**RECORD EXTRACTS:**

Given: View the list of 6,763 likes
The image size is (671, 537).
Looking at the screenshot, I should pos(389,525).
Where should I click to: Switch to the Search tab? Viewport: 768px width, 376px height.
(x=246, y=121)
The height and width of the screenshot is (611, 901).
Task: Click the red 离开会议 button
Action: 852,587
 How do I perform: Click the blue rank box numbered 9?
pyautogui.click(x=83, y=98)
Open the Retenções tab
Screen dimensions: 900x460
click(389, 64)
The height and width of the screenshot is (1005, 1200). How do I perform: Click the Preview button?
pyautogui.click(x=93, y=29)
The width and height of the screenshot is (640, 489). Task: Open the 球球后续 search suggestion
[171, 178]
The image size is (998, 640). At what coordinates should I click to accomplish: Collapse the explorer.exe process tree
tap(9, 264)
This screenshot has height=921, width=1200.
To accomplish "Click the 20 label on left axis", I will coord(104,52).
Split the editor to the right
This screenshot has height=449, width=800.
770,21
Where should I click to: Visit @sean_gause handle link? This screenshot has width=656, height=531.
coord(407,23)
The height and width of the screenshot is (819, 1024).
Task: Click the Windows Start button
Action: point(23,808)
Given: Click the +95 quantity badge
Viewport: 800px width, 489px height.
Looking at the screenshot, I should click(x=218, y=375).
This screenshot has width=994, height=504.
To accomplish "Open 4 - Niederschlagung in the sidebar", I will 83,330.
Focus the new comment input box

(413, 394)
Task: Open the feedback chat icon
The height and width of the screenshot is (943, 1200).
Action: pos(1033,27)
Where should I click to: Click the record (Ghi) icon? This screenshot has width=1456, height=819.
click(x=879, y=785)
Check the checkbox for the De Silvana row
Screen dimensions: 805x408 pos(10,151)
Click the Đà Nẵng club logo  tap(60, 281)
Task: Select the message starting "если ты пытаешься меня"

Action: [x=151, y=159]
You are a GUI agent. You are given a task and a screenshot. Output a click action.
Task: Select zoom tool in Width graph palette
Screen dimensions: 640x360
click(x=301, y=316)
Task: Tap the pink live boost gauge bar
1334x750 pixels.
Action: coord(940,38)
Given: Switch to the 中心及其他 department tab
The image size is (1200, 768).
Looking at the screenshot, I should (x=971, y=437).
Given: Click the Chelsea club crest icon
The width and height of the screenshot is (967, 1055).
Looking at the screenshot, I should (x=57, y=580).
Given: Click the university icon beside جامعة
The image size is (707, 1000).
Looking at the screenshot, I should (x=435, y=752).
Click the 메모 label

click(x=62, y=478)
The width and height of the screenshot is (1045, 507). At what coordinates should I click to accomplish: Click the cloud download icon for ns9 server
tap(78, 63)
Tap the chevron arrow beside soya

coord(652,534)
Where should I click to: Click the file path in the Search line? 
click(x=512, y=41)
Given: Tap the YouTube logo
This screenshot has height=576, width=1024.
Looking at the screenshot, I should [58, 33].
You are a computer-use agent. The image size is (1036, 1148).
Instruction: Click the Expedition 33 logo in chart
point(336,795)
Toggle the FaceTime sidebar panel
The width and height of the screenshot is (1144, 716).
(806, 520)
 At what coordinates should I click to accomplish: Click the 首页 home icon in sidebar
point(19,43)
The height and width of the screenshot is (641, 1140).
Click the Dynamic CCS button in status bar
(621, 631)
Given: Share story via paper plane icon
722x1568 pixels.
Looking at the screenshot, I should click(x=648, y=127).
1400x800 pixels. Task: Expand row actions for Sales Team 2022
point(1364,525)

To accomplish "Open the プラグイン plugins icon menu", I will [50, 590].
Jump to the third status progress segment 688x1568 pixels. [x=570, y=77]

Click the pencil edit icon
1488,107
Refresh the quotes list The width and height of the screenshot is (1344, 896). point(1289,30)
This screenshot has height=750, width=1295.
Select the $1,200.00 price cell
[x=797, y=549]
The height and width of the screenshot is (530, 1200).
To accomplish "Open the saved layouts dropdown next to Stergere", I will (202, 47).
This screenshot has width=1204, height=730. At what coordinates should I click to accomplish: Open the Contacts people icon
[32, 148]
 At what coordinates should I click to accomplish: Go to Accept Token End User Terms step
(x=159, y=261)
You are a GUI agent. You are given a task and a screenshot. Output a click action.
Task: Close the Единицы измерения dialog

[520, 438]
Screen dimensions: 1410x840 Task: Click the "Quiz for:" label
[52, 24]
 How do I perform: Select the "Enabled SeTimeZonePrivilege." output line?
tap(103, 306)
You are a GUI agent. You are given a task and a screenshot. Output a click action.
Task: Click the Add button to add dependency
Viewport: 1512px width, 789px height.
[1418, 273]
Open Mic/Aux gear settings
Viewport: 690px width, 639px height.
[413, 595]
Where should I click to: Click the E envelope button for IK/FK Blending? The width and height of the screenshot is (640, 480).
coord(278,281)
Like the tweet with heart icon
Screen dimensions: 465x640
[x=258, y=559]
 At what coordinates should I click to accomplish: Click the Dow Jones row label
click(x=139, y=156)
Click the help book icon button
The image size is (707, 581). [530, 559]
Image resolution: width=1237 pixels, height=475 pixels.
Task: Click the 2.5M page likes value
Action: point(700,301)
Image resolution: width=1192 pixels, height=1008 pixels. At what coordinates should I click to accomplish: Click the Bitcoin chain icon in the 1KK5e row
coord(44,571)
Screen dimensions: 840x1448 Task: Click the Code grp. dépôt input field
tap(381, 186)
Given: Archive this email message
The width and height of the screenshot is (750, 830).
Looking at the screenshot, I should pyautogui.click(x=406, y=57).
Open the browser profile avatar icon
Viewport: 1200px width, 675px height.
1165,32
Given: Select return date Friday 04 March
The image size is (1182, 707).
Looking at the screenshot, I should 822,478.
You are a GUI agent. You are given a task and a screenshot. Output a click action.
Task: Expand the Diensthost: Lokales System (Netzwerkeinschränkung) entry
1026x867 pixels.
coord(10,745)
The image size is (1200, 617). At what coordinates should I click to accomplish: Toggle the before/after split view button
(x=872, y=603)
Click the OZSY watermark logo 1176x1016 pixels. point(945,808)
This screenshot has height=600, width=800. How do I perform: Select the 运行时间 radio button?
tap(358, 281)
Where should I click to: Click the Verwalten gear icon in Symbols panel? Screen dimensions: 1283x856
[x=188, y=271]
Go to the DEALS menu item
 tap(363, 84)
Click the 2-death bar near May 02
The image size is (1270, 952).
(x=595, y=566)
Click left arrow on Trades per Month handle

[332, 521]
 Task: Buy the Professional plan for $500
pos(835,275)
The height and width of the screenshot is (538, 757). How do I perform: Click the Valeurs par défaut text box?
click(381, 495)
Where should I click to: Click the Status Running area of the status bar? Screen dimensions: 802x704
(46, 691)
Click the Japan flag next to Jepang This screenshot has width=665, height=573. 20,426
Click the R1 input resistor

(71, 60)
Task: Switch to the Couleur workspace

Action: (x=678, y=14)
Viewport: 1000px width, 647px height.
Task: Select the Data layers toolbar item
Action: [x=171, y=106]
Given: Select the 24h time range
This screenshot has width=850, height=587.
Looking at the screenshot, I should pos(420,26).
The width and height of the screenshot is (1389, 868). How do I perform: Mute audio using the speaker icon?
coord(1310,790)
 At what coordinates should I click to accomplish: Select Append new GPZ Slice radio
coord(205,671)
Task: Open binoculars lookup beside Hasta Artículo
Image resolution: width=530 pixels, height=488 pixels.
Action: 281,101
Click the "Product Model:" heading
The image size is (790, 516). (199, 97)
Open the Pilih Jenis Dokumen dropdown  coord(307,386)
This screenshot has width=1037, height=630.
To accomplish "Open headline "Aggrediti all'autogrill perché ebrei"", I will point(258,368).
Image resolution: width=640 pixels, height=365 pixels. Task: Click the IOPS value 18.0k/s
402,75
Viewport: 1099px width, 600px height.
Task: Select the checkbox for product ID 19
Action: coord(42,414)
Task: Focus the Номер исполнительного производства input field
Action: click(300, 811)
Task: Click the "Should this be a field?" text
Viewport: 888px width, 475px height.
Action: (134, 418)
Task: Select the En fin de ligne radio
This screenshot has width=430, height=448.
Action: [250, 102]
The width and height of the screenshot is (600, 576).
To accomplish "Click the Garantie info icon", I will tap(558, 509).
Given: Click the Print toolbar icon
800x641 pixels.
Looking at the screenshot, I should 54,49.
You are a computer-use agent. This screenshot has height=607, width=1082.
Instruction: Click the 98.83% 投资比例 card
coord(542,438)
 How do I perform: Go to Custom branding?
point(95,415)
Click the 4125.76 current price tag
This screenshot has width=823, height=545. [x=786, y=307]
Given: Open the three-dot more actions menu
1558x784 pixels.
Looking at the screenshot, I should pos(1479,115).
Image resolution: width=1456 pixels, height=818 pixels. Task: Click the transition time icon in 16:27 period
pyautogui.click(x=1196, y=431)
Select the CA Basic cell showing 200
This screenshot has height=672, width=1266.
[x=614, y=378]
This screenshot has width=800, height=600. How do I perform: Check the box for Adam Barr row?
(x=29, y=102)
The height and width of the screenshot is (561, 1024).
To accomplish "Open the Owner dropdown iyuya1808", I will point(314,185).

**TO DO:**
Copy each line of the records that has "next" in it.

**THE ANSWER:**
To accomplish "Open the saved layouts dropdown next to Stergere", I will (202, 47).
Click the Japan flag next to Jepang This screenshot has width=665, height=573. 20,426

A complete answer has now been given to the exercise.